Restate word for word the lines of the records below, starting at the line that contains "Promise Day (804, 1652)" and ending at the line that contains "Dhanteras (797, 833)", with both of those lines included and nothing else.
*** Opening DATA ***
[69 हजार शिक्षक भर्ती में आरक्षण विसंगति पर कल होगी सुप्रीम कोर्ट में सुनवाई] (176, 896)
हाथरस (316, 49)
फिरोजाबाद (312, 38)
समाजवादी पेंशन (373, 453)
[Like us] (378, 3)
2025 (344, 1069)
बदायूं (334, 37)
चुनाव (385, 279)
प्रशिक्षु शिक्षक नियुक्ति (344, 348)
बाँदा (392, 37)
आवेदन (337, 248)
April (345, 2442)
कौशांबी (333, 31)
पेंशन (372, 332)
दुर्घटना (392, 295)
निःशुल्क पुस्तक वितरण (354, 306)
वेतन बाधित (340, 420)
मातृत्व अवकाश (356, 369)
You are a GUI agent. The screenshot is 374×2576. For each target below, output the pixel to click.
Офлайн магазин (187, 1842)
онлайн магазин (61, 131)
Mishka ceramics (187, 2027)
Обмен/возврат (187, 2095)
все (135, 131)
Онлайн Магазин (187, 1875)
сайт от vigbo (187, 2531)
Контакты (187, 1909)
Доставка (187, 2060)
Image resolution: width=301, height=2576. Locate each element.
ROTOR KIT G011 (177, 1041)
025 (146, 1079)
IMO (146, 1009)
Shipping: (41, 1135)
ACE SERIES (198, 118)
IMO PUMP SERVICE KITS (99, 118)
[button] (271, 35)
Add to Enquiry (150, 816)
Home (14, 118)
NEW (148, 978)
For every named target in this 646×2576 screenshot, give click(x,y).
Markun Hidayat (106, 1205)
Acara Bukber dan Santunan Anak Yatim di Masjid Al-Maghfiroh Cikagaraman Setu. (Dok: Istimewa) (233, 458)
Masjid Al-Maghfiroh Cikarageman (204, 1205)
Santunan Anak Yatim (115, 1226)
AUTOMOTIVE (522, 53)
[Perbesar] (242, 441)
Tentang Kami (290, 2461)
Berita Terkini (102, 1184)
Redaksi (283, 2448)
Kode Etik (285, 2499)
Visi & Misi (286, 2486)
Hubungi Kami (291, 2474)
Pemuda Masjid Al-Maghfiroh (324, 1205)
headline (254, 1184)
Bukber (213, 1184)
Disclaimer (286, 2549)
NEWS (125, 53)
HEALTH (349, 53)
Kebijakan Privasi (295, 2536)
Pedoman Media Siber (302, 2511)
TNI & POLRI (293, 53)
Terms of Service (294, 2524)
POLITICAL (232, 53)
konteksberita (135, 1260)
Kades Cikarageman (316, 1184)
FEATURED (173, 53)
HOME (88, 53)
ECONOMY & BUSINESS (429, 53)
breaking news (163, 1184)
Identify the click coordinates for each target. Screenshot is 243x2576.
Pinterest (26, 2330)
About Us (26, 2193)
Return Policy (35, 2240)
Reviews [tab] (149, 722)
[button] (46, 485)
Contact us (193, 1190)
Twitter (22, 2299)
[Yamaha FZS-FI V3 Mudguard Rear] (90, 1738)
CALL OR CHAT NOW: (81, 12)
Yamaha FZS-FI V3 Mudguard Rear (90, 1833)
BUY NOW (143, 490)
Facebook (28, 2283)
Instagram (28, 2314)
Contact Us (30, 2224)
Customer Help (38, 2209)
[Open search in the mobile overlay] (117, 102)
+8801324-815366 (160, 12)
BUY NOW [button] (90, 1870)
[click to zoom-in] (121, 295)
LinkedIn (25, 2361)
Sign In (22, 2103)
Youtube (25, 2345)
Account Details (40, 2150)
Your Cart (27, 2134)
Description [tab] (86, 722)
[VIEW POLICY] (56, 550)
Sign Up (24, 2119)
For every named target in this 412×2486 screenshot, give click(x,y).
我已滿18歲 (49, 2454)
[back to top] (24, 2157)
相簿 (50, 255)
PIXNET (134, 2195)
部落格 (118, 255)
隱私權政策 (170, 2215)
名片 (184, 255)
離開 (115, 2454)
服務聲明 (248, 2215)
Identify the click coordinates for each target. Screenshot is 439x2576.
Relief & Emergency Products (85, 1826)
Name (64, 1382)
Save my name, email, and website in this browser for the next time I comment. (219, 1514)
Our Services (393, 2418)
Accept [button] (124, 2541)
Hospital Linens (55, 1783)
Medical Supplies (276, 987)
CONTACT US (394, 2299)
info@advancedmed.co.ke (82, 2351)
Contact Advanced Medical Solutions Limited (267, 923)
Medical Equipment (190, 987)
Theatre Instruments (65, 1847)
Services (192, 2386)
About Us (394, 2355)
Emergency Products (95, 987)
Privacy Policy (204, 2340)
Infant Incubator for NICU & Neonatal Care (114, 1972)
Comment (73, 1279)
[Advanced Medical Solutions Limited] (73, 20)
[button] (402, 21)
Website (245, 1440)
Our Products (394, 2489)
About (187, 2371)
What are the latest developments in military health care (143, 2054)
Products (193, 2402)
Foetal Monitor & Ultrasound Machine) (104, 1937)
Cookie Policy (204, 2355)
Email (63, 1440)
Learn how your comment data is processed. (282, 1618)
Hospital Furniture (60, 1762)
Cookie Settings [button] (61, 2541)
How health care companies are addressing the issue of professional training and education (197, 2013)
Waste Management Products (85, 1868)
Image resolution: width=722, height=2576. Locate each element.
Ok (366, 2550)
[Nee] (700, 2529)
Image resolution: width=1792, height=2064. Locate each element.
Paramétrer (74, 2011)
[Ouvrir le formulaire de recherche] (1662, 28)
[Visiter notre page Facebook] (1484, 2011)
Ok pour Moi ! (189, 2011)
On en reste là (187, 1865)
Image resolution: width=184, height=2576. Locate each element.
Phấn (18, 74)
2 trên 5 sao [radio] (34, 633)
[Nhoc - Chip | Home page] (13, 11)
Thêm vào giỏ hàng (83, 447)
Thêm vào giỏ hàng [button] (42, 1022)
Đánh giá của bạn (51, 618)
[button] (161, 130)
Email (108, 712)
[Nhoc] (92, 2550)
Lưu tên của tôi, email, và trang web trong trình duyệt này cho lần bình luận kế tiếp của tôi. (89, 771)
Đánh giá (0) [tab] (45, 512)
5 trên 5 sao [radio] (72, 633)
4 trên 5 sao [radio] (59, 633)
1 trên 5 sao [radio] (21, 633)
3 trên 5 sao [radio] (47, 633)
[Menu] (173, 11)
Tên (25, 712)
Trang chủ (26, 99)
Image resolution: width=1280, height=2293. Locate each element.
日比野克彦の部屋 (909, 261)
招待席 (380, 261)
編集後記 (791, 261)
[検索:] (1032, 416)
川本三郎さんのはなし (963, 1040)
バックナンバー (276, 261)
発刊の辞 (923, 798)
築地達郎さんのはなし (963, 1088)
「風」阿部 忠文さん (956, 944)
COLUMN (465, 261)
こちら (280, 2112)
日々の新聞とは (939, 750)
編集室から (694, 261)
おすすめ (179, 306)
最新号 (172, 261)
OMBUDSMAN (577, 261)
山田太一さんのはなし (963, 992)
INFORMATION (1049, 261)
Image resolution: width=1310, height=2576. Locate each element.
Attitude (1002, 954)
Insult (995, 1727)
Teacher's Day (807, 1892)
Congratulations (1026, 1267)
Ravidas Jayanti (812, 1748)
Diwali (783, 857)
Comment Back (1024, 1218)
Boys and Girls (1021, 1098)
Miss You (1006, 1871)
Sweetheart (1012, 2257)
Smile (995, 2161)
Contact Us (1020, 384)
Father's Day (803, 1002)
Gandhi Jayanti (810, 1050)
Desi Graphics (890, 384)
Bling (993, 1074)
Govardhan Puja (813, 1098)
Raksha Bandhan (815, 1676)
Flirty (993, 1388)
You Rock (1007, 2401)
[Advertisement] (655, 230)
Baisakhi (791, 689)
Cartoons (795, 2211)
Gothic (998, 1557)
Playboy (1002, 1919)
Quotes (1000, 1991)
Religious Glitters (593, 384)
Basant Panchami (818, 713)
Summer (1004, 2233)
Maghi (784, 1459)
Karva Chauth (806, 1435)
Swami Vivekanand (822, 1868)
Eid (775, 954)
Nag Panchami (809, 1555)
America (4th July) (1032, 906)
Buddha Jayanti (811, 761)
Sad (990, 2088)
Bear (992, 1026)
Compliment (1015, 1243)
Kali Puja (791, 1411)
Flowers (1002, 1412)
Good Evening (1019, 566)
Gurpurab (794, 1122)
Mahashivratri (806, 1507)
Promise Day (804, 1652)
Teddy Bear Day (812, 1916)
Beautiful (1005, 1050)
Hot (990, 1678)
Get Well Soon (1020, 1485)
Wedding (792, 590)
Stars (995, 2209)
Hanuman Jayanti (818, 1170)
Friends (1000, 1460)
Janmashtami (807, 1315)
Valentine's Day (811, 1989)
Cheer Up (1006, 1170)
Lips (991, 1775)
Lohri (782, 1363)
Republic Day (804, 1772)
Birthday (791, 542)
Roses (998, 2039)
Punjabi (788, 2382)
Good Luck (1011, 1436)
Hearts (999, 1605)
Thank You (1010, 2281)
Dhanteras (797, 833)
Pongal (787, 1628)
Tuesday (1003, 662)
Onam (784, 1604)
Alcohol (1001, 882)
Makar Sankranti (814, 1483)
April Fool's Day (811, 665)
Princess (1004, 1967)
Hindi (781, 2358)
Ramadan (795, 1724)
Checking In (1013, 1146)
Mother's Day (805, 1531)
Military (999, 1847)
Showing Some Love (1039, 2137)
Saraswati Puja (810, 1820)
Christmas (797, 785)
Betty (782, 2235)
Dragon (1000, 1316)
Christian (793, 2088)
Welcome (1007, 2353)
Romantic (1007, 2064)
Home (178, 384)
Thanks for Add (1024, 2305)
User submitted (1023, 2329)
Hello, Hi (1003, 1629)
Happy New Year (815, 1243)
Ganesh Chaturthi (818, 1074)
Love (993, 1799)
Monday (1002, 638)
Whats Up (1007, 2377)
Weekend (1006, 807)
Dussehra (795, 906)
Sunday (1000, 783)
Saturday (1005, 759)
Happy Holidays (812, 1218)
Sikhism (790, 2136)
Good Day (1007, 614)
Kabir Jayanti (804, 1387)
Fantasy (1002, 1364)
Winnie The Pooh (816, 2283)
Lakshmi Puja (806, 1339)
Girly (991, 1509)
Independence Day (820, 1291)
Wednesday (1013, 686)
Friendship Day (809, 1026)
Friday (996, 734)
*** Closing DATA ***
__WRITTEN ANSWER__.
Promise Day (804, 1652)
Teddy Bear Day (812, 1916)
Beautiful (1005, 1050)
Hot (990, 1678)
Get Well Soon (1020, 1485)
Wedding (792, 590)
Stars (995, 2209)
Hanuman Jayanti (818, 1170)
Friends (1000, 1460)
Janmashtami (807, 1315)
Valentine's Day (811, 1989)
Cheer Up (1006, 1170)
Lips (991, 1775)
Lohri (782, 1363)
Republic Day (804, 1772)
Birthday (791, 542)
Roses (998, 2039)
Punjabi (788, 2382)
Good Luck (1011, 1436)
Hearts (999, 1605)
Thank You (1010, 2281)
Dhanteras (797, 833)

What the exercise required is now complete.